Cigar-chomping Ramos, known for his “we can do this” rally call, thumbs-up sign, attention to detail and firm handshakes, served as president from 1992 to 1998, a symbol of democracy. After Corazon Aquino.
She rose to the presidency in 1986 after a largely peaceful “People Power” uprising that toppled the elder Marcos and became a harbinger of a worldwide transition to authoritarian regimes.
In a memorable moment of rebellion, as the tide turned against Marcos, Ramos jumped in victory with his hands while Enrill was rallying the crowd under a Philippine flagpole, drawing applause and cheer from the rebel forces.
The scene was captured by an AP and a few other photojournalists and re-exhibited by Ramos every year during the anniversary of the rebellion, until age and his failing health prevented him from showing.
Marcos, his family and companions were taken into American exile, where he died in 1989.
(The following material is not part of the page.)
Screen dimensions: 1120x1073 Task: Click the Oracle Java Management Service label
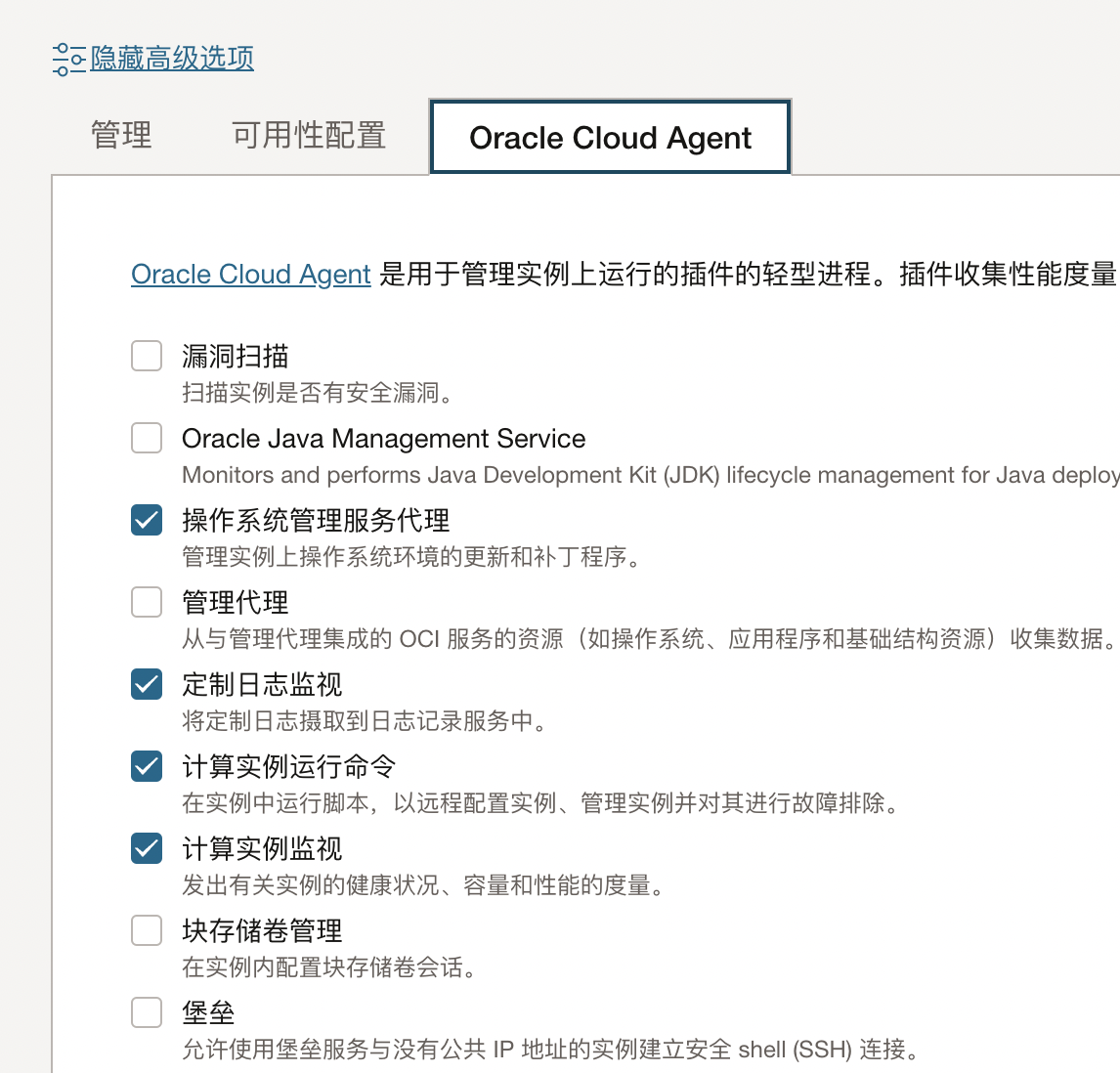coord(383,439)
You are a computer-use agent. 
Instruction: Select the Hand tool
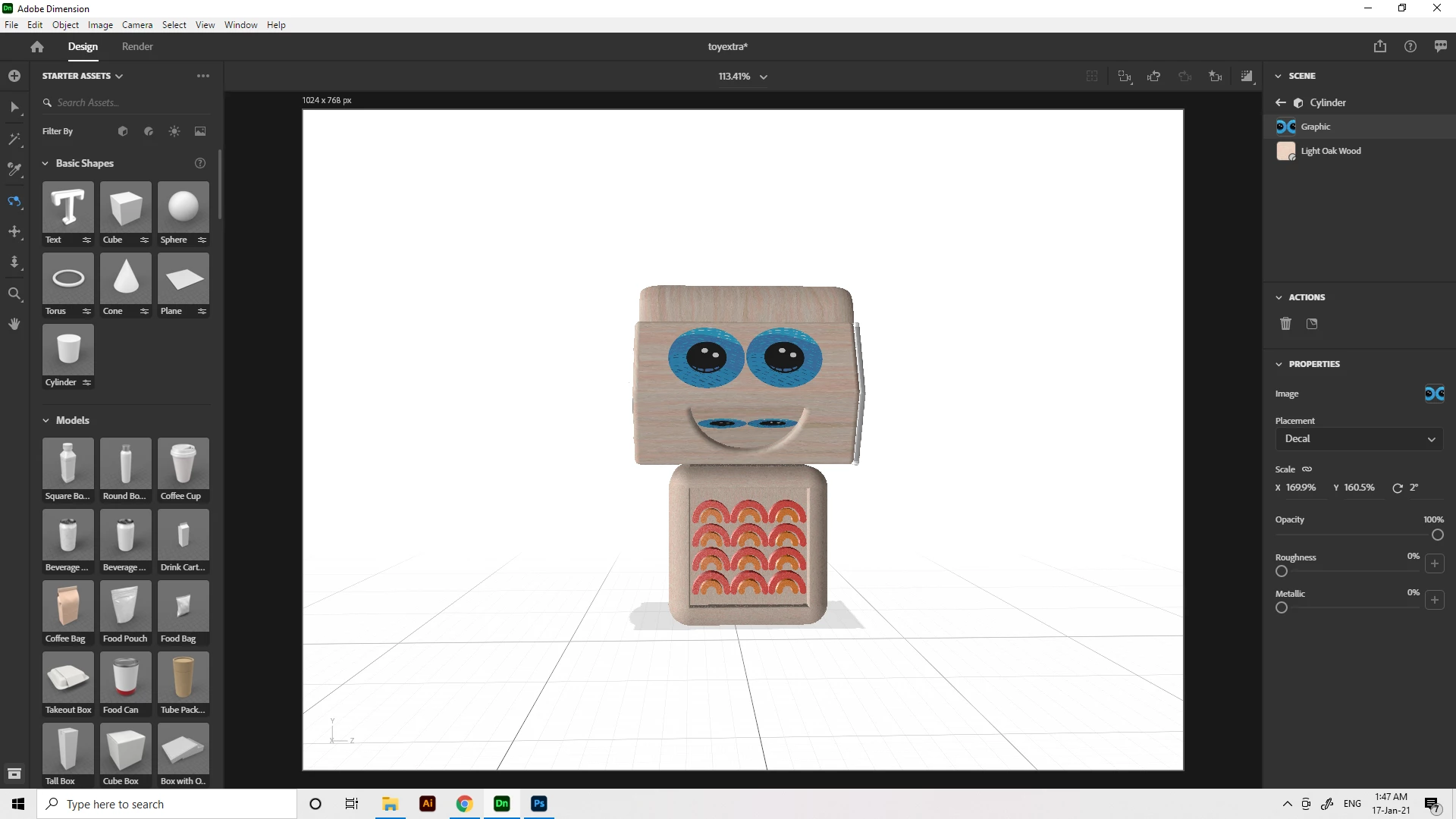pos(14,324)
After Aquino became president, Ramos became military chief and later secretary of defense, successfully defending him from several violent coup attempts.
In 1992, Ramos won the presidential election and became the first Protestant president of a largely Roman Catholic nation. His tenure was marked by major reforms and efforts to end telecommunications and other business monopolies, which sparked a rare economic boom, cemented the poor Southeast Asian country’s image and received praise from business leaders and the international community. Of.
One of his legacies was the signing in 1996 of a peace deal between his government and the Moro National Liberation Front, the largest Muslim separatist group in the then unstable southern Philippines, home to minority Muslims.
Ramos’ calm demeanor in times of crisis earned him the nickname “Stable Eddie”. The son of a longtime legislator and foreign secretary, Ramos graduated from the US Military Academy at West Point in 1950. He was part of the Philippine War Corps that fought in the Korean War and was also involved in the Vietnam War as a non. Compete civilian military engineer.
Ramos is survived by his wife, Amelita “Ming” Ramos, a school official, pianist, sports and environmental advocate, and their four daughters. Their second child, Josephine “Joe” Ramos-Samartino, died in 2011.